O Shaykh! Das sanfte Wehen der Offenbarung liegt jenseits dessen, was nicht Gott ist; das göttliche Wort aber glänzt und strahlt der Sonne gleich in den Schriften. Selig, wer es gefunden und erkannt und wer gesprochen hat: „Dank sei Dir gesagt, o Sehnsucht der Sterblichen; und Dankbarkeit sei Dir gelobt, o Gott, Du Innigstgeliebter der Aufrichtigen!“ Die Menschen haben nicht begriffen, was die Erwähnung der Göttlichkeit und Gottheit14) besagen wollte: sonst hätten sie sich aus ihrem Zustand erhoben und das Wort vernehmen lassen: „Wir tun Buße vor Gott.“
Das Siegel der Propheten — möge der Geist dessen, was nicht Er ist, sein Opfer sein!— sagt: „Für uns15) gibt es im Verhältnis zu Gott Zustände, in denen wir Er sind und Er Wir ist, Er Er ist und wir wir sind.“ Es gibt sogar höhere Zustände, denn Muhammad hat jene nicht erwähnt, die von der Feder Abhá’s? geoffenbart worden sind. Die Zunge dieses Unterdrückten16) kündet Tag und Nacht fast ununterbrochen diese erhabenen Worte:
„Mein Gott, mein Gott! Ich bezeuge Deine Einheit und Einzigkeit und, daß Du Gott bist, daß es keinen anderen Gott gibt als Dich: ewig standst Du geheiligt über der Erwähnung dessen, was nicht Du ist, und über den Lobgesängen der anderen; und immer wirst Du sein, wie Du warst, ehedem und künftighin.
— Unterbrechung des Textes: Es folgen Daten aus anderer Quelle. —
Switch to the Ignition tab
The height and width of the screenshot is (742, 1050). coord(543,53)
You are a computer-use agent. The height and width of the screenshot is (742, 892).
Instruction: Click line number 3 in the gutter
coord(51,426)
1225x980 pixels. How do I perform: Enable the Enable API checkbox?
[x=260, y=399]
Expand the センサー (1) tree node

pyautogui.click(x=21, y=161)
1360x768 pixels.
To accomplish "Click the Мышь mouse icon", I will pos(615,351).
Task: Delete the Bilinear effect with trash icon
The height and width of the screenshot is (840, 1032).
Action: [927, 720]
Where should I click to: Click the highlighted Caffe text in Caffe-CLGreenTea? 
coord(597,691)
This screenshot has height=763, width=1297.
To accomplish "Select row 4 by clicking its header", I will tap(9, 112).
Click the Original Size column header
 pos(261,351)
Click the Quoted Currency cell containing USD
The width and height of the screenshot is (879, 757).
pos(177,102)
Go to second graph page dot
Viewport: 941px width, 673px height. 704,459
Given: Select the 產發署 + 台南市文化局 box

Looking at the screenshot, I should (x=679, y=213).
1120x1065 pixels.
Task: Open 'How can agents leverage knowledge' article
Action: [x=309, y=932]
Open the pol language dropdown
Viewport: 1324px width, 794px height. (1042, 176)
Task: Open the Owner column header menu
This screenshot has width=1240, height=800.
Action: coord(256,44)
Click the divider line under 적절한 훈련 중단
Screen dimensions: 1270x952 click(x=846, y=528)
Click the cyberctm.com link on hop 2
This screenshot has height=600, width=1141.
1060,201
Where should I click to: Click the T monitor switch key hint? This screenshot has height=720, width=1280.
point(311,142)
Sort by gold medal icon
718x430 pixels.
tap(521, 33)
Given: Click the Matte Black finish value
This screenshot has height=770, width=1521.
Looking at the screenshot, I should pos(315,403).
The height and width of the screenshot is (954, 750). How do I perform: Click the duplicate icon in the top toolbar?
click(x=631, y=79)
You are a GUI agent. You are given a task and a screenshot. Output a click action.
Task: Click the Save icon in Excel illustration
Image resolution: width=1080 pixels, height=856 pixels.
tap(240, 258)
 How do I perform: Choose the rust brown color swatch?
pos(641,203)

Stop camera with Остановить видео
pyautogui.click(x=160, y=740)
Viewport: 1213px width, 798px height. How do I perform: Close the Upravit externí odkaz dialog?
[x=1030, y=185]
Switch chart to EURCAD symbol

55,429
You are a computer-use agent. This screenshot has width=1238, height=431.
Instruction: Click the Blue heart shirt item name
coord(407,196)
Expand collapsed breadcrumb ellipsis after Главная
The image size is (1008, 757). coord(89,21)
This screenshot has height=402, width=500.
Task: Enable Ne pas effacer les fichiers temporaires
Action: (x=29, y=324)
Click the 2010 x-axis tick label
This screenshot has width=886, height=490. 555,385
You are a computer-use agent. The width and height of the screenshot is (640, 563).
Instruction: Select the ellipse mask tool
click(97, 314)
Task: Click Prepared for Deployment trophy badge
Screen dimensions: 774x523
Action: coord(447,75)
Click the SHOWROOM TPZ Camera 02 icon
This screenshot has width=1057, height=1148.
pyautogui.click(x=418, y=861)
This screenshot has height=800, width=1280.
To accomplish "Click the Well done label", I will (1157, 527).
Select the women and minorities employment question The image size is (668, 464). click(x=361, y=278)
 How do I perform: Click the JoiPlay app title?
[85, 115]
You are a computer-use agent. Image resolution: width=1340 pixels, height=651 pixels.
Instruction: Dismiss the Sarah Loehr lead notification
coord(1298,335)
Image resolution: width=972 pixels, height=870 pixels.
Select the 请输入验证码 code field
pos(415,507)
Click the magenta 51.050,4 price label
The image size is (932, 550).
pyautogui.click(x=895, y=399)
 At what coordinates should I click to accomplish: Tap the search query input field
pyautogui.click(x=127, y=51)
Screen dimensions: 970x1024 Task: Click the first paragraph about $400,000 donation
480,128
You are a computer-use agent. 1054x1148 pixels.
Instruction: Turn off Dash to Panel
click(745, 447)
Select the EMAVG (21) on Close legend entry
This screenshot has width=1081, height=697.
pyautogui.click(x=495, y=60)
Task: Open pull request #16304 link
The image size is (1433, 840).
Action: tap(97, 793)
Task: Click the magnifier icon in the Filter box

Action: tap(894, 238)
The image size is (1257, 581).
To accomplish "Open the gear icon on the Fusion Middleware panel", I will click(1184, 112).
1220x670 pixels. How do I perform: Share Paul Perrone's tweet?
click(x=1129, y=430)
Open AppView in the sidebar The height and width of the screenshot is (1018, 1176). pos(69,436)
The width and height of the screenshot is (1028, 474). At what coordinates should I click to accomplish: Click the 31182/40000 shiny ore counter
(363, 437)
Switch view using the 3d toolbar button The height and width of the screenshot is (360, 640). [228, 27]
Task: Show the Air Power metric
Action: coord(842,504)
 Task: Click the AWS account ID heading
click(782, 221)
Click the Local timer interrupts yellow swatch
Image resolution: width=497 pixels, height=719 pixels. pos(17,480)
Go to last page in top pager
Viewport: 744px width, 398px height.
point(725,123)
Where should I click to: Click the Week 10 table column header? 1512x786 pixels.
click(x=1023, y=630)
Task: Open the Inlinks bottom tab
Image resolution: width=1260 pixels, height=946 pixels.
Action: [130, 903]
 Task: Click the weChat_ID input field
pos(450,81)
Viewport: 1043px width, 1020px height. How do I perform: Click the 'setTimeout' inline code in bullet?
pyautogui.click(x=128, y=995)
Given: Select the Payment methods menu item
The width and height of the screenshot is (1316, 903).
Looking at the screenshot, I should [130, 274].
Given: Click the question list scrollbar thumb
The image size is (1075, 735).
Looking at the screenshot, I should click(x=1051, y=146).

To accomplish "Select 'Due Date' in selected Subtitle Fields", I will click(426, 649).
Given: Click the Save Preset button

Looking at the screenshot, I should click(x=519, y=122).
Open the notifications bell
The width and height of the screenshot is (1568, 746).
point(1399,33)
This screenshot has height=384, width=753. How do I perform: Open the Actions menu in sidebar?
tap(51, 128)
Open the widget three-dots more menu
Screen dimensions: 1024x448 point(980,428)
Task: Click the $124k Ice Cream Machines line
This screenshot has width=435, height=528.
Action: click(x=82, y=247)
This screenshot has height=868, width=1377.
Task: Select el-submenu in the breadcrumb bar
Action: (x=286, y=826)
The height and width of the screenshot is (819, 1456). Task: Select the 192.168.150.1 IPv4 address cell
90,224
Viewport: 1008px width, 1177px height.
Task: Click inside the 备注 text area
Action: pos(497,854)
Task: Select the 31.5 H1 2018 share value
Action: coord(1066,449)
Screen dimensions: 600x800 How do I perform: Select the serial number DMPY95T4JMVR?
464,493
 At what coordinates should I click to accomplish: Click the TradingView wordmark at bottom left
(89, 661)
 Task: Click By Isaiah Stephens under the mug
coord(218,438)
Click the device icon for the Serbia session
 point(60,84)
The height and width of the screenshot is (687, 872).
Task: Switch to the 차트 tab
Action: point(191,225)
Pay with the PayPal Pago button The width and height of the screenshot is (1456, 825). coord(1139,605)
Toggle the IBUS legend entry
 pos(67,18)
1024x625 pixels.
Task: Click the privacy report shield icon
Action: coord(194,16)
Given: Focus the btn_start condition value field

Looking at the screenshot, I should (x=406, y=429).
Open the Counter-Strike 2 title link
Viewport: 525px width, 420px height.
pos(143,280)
Ich bitte Dich, König der Ewigkeit, bei dem Größten Namen und bei der Strahlenfülle Deiner Offenbarung auf dem Sinaï der Erklärung, bei den Wogen der See Deines Wissens im Bereiche der Zufallserscheinungen, mir zu dem zu verhelfen, was mich Dir wieder näher bringen und von dem lostrennen wird, was nicht Du ist und Deine Herrlichkeit. O Gott der Geschöpfe und Sehnsucht der Wesen des Zufalls! Ich möchte mein Gesicht auf jedem der Erdteile ruhen lassen in der Hoffnung, auf einen Ort zu stoßen, der durch die Schritte Deiner Heiligen geehrt worden ist.“ Bei Alláh! Der Aberglaube hat den Menschen den Horizont der Gewißheit entzogen und die Einbildungen haben sie von dem reinen versiegelten Wein ferngehalten!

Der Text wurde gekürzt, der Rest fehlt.